IGポートは傘下に「Production I.G.」「WIT STUDIO」を持つアニメーション制作大手。代表作は君に届け」「ハイキュー!!」「怪獣8号」「進撃の巨人」「攻殻機動隊」「SPY×FAMILY」などで、これら人気作品の制作や版権事業を展開している。一方のサンリオは「キティ」「マイメロディ」などでおなじみのサンリオキャラクターズの権利保有やライセンスビジネスを展開している。
両社の提携は第三者割当増資とIGポート代表取締役社長の石川光久氏からの株式譲渡により、サンリオがIGポートへ出資する形で行われる。この資本参加により、キャラクター事業を展開するサンリオと映像制作を手がけるIGポートグループが戦略的な協業関係を構築するとしている。
「映像化」「商品化」などで両者提携へ
今回の資本業務提携における協業可能性として、まずはサンリオキャラクターズのコンテンツをIGポートの傘下制作会社による映像化・アニメ化を挙げた。
「アニメ放送や配信等を行うことで、日本市場のみならず、北米・欧州を中心とした海外市場でのIP認知度のさらなる上昇と、キャラクターの持つブランド感 や世界観の深化をしてまいります」と意図を説明しつつ、「今後、具体的な制作内容・公開日が決定した場合は適切に公表いたします」とコメントしている。
一方、IGポートからサンリオへのアプローチとしては、IGポートの制作作品に登場するキャラクターを、サンリオの事業基盤を活用した商品化・ゲーム化などを挙げた。これにより新たなファン層の獲得と事業機会の創出を目指す。
両社はまた、「新規IPの共同創出・開発・取得及び育成」についても検討することに合意。特に北米市場のニーズに基づく映像作品制作を起点としたIPビジネスの創出を見込んでいるという。
サンリオの辻朋邦社長およびIGポートの石川光久社長はそれぞれ提携への期待を示した。
各代表コメント
■株式会社サンリオ 代表取締役社長 辻 朋邦のコメント:
弊社は10年間の長期ビジョンとして“みんなを笑顔に導く灯台に- Roadmap to a World of Smiles -”を掲げ、グローバルIPプラットフォーマーを目指すことを発表しております。
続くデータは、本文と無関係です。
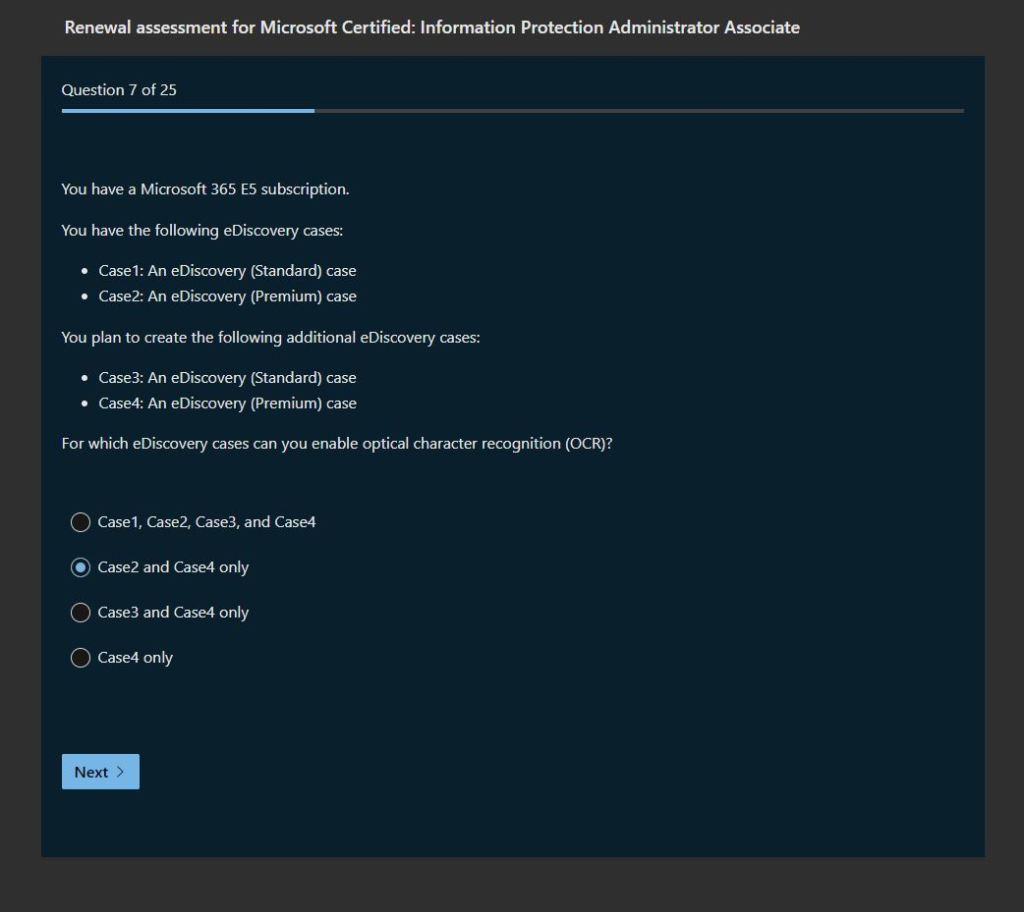1024x912 pixels.
Task: Choose the "Case2 and Case4 only" radio button
Action: click(80, 567)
我々が目指す姿の実現のためには、「グローバル映像制作機能」の具備など、顧客エンゲージメントを深める「接点」への投資が重要であると考えており、同投資によって、弊社の安定基盤、安定成長を実現し、延いては世界中で笑顔になる人を増やしていきたいと考えております。世界有数のアニメーションプロダクションであるIGポートへの資本参画はまさにこの方針に合致するものであり、両社の人材交流を通じた弊社の映像ケイパビリティの強化はもとより、映像を主軸として、弊社IPを新たな形で皆様に提供することが可能になるほか、IGポートの制作作品に関連するIPの商用化や、新規IPの共同創出により世界中の新たなファン層へのリーチ拡充等が可能になると考えております。本件は両社にとって大きな飛躍の一石となるものであると考えており、今後も弊社は、自社はもちろん、他社様のIPも併せて後押しできるIPプラットフォーマーの実現に向け、積極的な投資を続けていく所存です。
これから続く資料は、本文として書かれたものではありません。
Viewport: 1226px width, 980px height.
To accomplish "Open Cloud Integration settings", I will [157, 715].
■株式会社IGポート 代表取締役社長 石川 光久のコメント:
IGポートグループはこれまで、アニメやコミックを通じて日本発のIPを創り続け、世界に届けてまいりました。サンリオ社のキャラクターは、長い歴史と高い認知を持ち、グローバルで確固たるブランド
として確立され、世代や地域を越えて親しまれてきました。その歩みには学ぶべき点が多く、深い敬意を抱いています。
今回の資本提携により、サンリオ社のキャラクター力と当社グループのコンテンツ制作力が融合し、キャラクター文化とアニメ・マンガ文化を、より広く世界に発信できると期待しています。